Dataset records:
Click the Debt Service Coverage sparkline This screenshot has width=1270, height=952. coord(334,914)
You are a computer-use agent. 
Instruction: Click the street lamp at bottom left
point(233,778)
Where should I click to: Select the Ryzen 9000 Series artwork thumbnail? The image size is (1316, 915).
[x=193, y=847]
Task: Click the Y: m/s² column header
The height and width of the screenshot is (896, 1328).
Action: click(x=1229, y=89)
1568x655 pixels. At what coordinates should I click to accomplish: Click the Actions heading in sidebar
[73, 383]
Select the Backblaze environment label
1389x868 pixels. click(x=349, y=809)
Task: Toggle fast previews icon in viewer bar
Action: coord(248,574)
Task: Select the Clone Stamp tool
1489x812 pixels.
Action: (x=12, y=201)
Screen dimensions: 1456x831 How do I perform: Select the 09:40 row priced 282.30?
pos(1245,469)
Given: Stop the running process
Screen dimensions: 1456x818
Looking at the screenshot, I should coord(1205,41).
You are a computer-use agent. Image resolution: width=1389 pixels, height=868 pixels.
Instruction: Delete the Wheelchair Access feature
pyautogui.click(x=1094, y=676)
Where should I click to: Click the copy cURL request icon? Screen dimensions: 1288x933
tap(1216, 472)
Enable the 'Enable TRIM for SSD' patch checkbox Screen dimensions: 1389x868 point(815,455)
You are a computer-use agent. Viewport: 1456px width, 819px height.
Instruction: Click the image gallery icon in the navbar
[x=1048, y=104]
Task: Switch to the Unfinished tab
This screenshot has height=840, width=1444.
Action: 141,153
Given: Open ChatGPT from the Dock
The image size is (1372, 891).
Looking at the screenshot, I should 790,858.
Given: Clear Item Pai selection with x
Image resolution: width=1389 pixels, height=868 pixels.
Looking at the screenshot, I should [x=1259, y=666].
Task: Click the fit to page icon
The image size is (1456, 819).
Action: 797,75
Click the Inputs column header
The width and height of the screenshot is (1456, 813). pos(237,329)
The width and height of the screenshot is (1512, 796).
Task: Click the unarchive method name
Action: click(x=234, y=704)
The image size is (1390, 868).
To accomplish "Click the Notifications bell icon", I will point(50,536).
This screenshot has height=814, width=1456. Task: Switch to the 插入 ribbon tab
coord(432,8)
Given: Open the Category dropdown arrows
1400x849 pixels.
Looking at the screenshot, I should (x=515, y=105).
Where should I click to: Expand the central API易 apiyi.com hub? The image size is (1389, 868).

Task instructions: From the lines above, copy those that contain the word "Given".

Result of this exercise:
Given: Stop the running process
Given: Open ChatGPT from the Dock
Given: Clear Item Pai selection with x
Given: Open the Category dropdown arrows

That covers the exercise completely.